|
Dear Governor Schwarzenegger,
In considering whether or not to commute the sentence of Stanley Tookie Williams today, please consider the following information regarding the death penalty.
The tide of global opinion is moving steadily toward the abolition of the death penalty. Since 1977, the number of countries that have abolished the death penalty has risen from 16 to 86. Every year since 1997 the United Nations Commission on Human Rights has passed a resolution calling for all nations to abolish the death penalty, and a moratorium on executions. In 2004, 75 countries co-sponsored the resolution. In April 2005, the number was 81. In the United States, 38 states have legalized the death penalty, yet most of these seldom use it. Over half of all executions in the United States take place in just three states: Texas, Oklahoma and Virginia. Opinion polls show that public support for the death penalty is on the decline, as is the rate of executions.
The most obvious reason for abolishing the death penalty is the risk of taking an innocent life. According to a report titled "In Spite of Innocence" (Northwestern University Press, 1992), at least 23 innocent persons have been executed since 1900. Frances Newton, who was recently executed in Texas, was widely believed to be innocent. Her case had all the appearances of a drug hit, whereby she was set up to take the rap for a murder someone else, possibly a drug dealer, had committed. In 2003, the San DiegoTribune reported that outgoing Illinois Governor George Ryan commuted the sentences of 167 death row inmates after conducting a review that discovered 13 death row prisoners were innocent. Since 1973, over 119 innocent people have been released from death rows across the country.

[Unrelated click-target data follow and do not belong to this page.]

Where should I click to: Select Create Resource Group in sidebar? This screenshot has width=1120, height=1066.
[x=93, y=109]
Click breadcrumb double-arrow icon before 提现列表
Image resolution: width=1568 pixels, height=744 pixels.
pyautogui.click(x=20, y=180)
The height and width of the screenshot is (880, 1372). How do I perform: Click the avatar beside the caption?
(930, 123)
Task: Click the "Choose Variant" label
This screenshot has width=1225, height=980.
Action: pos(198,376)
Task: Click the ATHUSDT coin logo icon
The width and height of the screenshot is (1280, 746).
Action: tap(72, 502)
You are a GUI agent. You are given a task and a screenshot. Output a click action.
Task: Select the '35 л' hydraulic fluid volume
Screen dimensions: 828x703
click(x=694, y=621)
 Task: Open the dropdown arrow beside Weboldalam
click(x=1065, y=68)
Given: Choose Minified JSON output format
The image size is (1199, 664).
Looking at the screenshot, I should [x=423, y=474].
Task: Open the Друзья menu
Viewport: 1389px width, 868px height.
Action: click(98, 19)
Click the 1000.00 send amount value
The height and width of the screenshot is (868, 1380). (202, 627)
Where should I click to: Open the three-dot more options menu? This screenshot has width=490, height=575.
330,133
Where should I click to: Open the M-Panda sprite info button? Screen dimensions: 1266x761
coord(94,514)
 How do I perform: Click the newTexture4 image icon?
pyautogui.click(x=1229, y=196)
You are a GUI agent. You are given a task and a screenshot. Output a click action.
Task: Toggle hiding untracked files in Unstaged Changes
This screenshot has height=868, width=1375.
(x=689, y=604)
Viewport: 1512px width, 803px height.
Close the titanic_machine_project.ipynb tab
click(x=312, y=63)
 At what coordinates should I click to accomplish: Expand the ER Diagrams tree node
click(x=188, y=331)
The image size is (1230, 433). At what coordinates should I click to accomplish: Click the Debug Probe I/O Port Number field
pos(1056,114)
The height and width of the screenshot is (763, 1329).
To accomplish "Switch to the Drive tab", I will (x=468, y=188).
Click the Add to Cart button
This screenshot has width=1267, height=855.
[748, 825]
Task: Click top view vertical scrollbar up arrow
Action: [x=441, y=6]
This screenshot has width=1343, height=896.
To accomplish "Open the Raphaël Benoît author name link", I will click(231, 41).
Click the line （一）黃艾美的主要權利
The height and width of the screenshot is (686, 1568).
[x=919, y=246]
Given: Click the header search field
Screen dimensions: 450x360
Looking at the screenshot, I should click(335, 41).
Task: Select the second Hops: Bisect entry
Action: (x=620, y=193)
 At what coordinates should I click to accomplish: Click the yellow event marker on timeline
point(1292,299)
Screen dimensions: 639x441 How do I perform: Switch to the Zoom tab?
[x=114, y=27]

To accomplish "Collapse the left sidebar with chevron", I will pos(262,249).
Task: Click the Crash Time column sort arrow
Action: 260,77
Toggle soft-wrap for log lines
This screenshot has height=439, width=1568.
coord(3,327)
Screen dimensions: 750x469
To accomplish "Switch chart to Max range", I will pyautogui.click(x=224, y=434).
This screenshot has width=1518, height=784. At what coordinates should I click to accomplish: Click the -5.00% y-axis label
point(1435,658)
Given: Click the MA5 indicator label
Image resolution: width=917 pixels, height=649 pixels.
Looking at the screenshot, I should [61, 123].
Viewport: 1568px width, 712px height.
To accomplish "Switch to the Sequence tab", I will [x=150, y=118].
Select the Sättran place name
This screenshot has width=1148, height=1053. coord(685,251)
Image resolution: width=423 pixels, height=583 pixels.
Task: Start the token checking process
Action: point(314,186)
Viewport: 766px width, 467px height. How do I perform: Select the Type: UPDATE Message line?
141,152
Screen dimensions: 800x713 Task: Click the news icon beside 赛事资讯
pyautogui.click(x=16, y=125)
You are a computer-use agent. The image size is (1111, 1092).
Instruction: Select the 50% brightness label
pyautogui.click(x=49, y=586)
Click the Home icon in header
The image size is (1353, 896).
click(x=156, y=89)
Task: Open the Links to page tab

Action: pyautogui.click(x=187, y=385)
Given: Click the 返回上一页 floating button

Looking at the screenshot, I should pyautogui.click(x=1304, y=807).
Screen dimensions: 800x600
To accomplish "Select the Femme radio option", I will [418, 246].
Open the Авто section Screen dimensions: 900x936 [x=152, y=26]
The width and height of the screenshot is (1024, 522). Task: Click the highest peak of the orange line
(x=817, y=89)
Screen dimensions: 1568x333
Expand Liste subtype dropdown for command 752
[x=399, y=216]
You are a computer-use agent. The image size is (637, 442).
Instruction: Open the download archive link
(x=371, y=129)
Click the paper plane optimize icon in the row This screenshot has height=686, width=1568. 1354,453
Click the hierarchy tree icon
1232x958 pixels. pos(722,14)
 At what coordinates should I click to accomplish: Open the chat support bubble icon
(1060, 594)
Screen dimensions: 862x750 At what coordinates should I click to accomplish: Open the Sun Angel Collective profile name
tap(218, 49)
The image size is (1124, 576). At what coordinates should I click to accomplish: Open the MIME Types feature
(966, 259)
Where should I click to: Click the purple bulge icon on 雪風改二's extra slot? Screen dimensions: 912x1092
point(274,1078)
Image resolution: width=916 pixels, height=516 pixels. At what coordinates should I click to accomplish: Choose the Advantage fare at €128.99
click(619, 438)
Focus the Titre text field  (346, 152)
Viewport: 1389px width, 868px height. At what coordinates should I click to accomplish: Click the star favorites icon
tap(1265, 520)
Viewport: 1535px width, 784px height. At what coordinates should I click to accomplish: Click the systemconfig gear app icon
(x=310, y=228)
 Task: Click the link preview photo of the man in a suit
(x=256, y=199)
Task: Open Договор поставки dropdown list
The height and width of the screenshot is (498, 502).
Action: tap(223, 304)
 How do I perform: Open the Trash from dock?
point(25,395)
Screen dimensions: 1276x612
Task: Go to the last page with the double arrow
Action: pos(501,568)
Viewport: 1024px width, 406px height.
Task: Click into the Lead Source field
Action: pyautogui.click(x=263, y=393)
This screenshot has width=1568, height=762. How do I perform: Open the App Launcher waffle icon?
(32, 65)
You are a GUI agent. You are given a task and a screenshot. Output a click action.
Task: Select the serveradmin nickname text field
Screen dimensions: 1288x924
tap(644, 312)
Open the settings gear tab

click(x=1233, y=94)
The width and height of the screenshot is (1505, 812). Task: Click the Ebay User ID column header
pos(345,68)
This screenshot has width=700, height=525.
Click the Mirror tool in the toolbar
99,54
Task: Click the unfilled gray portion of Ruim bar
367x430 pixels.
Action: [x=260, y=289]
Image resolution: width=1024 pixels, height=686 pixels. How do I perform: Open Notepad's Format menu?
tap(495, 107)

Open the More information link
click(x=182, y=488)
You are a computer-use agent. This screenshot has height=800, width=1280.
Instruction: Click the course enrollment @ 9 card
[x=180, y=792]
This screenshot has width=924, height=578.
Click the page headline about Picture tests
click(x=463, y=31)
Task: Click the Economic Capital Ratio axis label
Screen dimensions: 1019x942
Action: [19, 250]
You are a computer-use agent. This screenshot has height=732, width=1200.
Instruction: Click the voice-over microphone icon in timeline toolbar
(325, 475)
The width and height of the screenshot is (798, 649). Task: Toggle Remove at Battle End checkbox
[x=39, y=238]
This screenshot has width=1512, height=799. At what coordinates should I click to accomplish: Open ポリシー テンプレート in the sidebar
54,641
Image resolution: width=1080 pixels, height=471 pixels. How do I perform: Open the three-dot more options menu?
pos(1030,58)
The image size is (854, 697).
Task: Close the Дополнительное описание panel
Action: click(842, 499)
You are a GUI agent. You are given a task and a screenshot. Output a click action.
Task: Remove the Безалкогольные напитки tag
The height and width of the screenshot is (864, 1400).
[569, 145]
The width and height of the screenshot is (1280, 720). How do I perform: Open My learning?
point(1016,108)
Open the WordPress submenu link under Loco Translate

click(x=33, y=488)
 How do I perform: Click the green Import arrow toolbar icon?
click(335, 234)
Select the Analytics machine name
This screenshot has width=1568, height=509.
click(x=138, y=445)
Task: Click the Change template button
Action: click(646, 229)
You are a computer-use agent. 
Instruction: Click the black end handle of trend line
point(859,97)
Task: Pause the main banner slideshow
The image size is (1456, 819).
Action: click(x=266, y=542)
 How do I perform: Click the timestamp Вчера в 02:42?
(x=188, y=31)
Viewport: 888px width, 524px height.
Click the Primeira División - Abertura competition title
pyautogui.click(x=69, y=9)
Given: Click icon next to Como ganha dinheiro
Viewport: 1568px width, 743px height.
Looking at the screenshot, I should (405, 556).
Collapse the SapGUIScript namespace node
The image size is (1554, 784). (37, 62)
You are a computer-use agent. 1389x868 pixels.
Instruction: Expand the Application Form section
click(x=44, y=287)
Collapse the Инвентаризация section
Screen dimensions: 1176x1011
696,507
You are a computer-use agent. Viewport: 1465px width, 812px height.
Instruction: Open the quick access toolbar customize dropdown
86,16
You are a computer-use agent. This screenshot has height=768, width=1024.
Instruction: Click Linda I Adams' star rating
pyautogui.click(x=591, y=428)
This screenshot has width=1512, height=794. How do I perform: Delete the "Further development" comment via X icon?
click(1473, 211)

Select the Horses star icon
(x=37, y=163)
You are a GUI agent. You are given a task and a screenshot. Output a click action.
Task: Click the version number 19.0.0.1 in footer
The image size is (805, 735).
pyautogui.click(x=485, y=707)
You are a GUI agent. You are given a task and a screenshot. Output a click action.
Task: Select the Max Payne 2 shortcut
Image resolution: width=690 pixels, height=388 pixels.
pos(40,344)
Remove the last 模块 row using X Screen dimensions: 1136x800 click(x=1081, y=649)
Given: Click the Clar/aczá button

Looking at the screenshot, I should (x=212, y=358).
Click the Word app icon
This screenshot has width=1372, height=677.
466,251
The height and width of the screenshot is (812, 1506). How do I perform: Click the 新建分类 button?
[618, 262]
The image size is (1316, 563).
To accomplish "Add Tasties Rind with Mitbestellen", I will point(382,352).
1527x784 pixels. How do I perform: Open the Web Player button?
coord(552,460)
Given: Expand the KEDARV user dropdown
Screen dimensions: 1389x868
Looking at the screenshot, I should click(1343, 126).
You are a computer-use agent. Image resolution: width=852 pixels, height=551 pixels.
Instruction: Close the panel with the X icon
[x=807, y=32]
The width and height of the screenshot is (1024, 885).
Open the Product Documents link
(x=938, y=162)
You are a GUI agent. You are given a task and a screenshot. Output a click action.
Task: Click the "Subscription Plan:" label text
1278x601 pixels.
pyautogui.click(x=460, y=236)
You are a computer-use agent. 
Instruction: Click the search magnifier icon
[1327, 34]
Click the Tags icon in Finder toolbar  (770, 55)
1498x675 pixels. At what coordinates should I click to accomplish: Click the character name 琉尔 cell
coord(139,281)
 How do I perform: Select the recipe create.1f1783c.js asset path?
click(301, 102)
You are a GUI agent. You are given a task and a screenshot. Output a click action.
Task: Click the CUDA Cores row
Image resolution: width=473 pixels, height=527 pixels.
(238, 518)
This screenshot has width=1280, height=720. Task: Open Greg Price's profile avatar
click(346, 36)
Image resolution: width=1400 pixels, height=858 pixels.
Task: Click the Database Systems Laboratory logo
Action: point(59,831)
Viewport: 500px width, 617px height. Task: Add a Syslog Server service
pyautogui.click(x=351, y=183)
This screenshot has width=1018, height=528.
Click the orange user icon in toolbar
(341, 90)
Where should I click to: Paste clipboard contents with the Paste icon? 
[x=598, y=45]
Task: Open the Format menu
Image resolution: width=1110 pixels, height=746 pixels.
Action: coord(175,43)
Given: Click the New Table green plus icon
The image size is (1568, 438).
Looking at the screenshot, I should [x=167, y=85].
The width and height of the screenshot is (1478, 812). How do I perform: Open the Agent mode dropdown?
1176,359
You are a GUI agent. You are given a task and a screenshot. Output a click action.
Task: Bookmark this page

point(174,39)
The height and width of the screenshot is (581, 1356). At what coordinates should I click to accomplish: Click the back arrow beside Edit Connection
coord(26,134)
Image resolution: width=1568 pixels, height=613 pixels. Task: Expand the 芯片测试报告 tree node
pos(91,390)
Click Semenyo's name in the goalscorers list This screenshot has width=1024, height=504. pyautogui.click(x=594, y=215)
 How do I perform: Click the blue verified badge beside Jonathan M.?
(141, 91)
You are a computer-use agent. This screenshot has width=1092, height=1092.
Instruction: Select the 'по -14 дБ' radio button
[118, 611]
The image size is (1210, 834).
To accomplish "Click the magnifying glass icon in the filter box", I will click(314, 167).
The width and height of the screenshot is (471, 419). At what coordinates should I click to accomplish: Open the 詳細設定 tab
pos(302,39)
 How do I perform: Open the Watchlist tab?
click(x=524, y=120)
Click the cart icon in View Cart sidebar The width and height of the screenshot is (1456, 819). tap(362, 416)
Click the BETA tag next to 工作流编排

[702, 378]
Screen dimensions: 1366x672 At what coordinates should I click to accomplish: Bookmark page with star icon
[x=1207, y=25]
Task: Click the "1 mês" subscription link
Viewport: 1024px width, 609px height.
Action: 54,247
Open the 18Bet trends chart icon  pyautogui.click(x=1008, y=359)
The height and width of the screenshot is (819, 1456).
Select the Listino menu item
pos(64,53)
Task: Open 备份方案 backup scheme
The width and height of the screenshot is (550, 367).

To those who say an eye for an eye, a life for a life, how can we justify a taking a life for nothing?
There are many other reasons to abolish the death penalty:
- Capital punishment is applied to a higher percentage of minorities than whites
- Death penalty cases are exorbitant and threaten to bankrupt townships, costing taxpayers.
- Study after study has shown that the death penalty is not an effective deterrent to crime. Texas and Oklahoma, the two states with the most executions in 2003, saw their murder rates increase from 2002 to 2003 and both have murder rates above the national average.
- The death penalty has been abolished in all western, industrialized nations except the United States.
- Capital punishment amounts to a form of torture, or cruel, inhuman and degrading punishment, which in the case of the death penalty continues until the person dies.